Once again many of us were used in the first scene of the day. I was placed second in line at the nurses station in the hallway. It was time for us to take our pills.
It seemed like I was set there prematurely because I kept being in everyone’s way. But every time I tried to move, I’d get told to go back where I was. It took a little doing, but I started to watch for when the camera guys and such were trying to frame the shot versus when I could be out of the way without being told to get back into place. That wasn’t easy. There was a lot of movement with various crew members doing several jobs and me trying to figure out when it was a good idea to not be standing where the guy carrying the ladder/lighting fixture/stand/etc. would run into me while coming around the corner. It was a hallway for goodness sake. Lots of work and not a lot of room to do it in.

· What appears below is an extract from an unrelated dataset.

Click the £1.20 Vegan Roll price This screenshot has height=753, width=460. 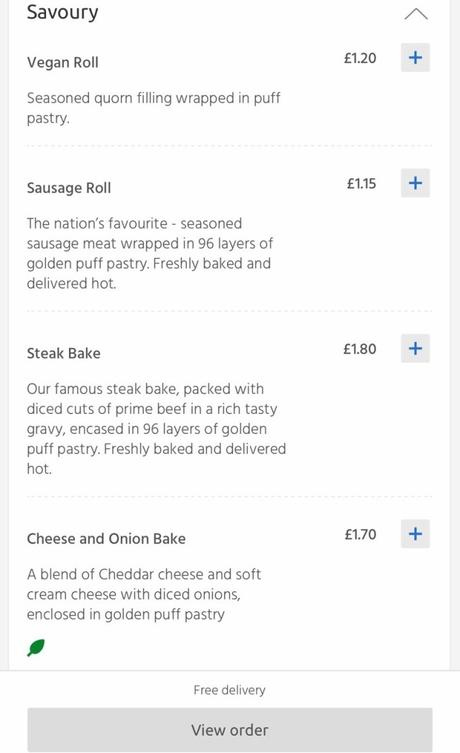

At one point, we were real close to getting started. Angelina arrived and Clint was describing to her what the shot was going to look like. He was animated and right in the middle of the hallway and I wasn’t sure if I should stay where I was to help illustrate the scene or if I should clear out to make room. I ended up sort of cornered against the wall when Clint made a move to go down the hall and then come back. He landed about three inches from me as I tried to sink into the wall so as not to be in the way.

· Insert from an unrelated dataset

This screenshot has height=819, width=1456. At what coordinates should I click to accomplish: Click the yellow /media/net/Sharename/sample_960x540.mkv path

He sorta came back out of the scene and looked at me in kind of surprise. (Y’know like, “Oh hi. I didn’t see you standing there.”) I didn’t know what to do, so I do what I always do in that situation and smiled my biggest watermelon grin. Which he returned!!!!!! That made my day!
Also adding to the oddity, I’m sure, was my hair and make-up. One of the other extras said something about how every time Clint would come onto the set and see all of us the first thing in the day, he’d grin and shake his head. I gotta admit…we were a pretty motley-looking crew. You’ll see when the movie comes out. We’d been done up to look our worst and it was strange for anyone to be in a room with all of us.
The action of the scene was that the lady ahead of me would take her pill. Then I would move up and take mine. Then Angelina would fight and various defiant mayhem would ensue in this amazing tracking shot. We did the whole thing a few times in just one take, but I don’t know if that’ll make it into the finished product or they’ll have to cut a couple times.
When I was told I was to take a pill and then walk down the hall, they assured me that I didn’t have to actually take it. I could just pretend.
Well, when I accidentally swallowed the first one, I figured what the hell, why not keep going.
I ended up swallowing so many pills, I swore my stomach rattled. They tasted like nothing, but kinda looked like breath mints.
From what I could gather, at some point, they did a little close-up/insert of me. I don’t know if it was just me or if it was one of those where they start on me and then pan to Angelina, but I’m pretty sure they did at least one take like that. Maybe that’ll make it into the finished product. I dunno. By now, I was still just glad to be there and having such a great time.
Later on in the scene, while Angelina is fighting an orderly, all of us extras got to come down the hallway, shocked at what we were seeing. They even did a shot just for us! The camera went by all of us as we stared in fright. It was awesome that all of us extras got close-ups that time. I wonder if they’ll use any of them, though. It was just awesome that they even bothered with us. I mean, we’re extras, we usually only get camera time behind the principle or by accident.
Jen always asks how close I get to the celebrities. Well, today was a doosie. 3 inches for Mr. Eastwood and 0 inches for Ms. Jolie. Yeah, I was unintentionally standing in the way and she accidentally bumped me.
I spent the last scene of the day in holding before getting yet another call time while being signed out. Yeah, I was on my way to yet another day of fun and excitement!